___ Source material

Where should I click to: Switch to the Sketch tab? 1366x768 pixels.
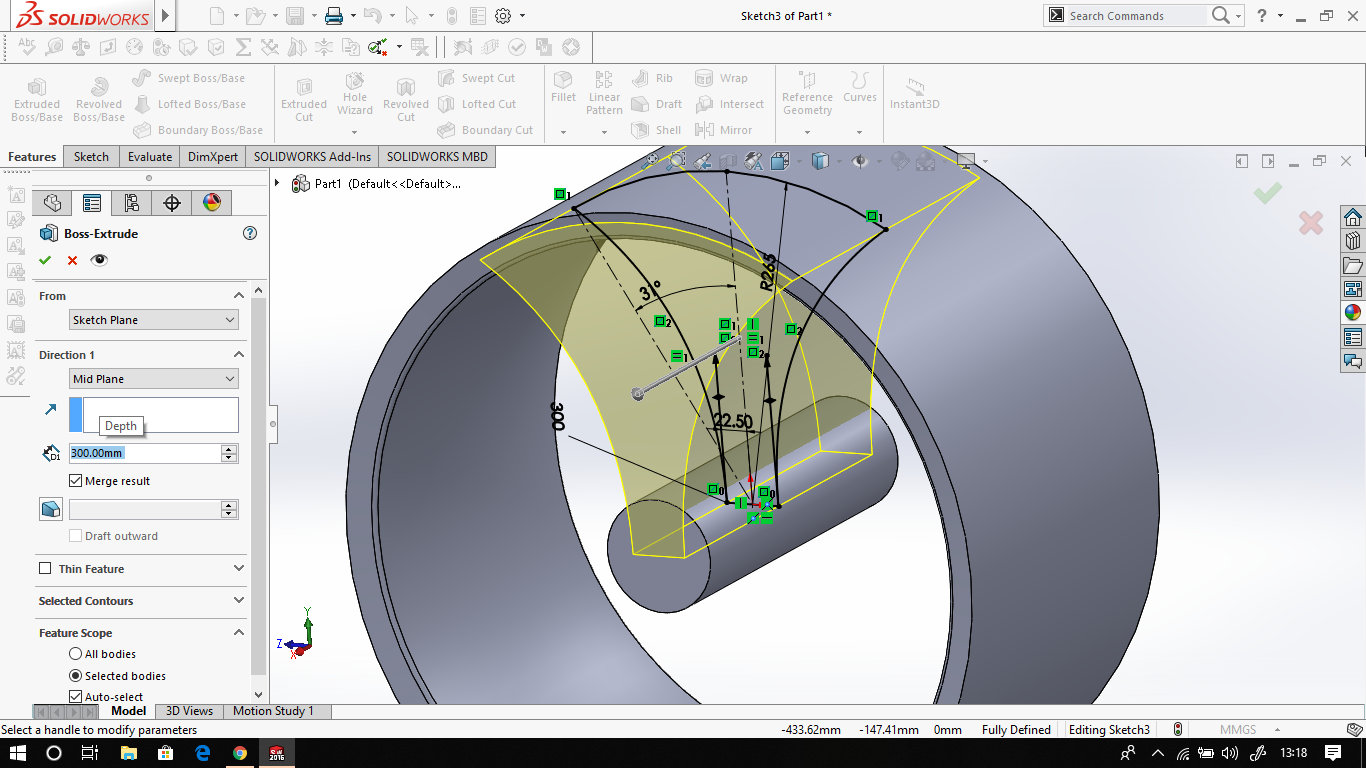pyautogui.click(x=91, y=156)
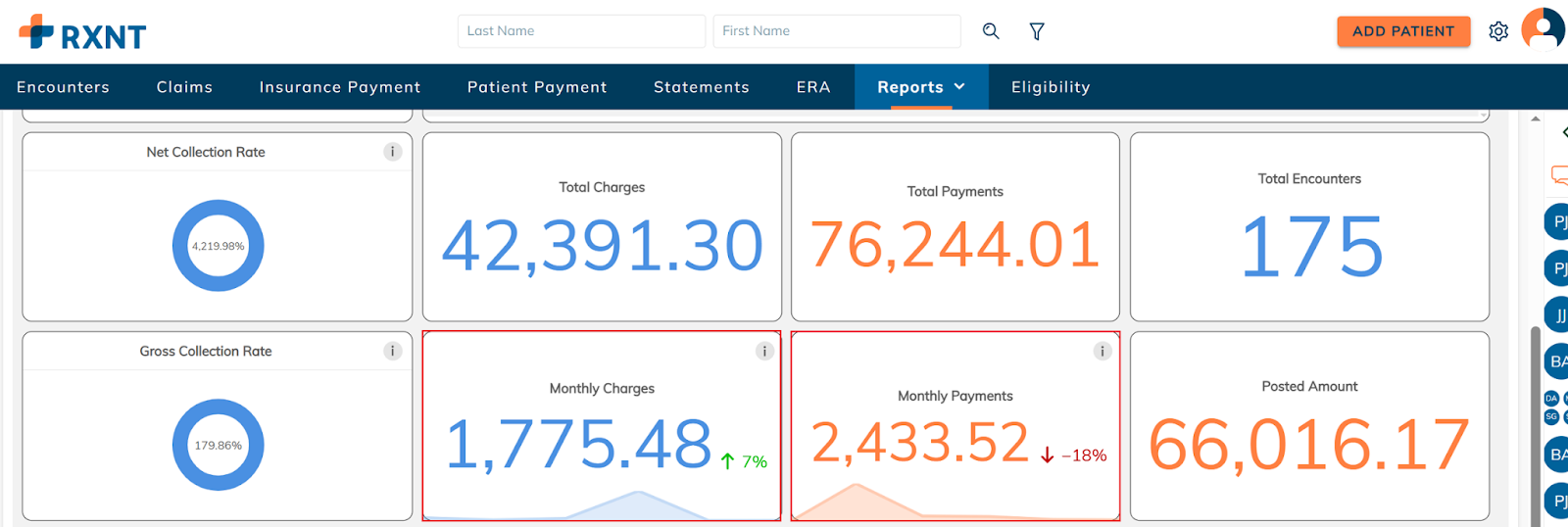Click the vertical page scrollbar
1568x527 pixels.
tap(1536, 421)
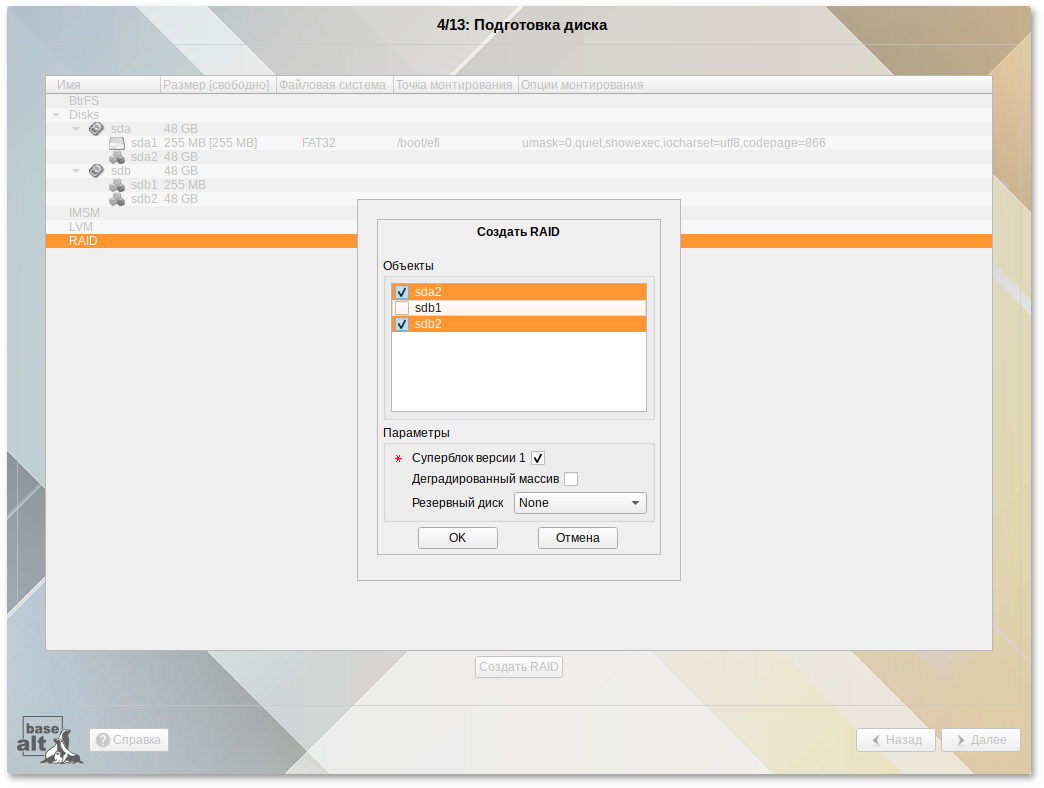This screenshot has height=788, width=1044.
Task: Click the Отмена button
Action: pos(577,538)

______

▶ **Exercise requirements**:
Leaving aside the images, write out the entries above word for word.

▶ **Task result**:
Where should I click to: Switch to the Sketch tab? 1366x768 pixels.
pyautogui.click(x=91, y=156)
Click the vertical page scrollbar
1568x527 pixels.
tap(1536, 421)
This screenshot has height=788, width=1044.
Task: Click the Отмена button
Action: pos(577,538)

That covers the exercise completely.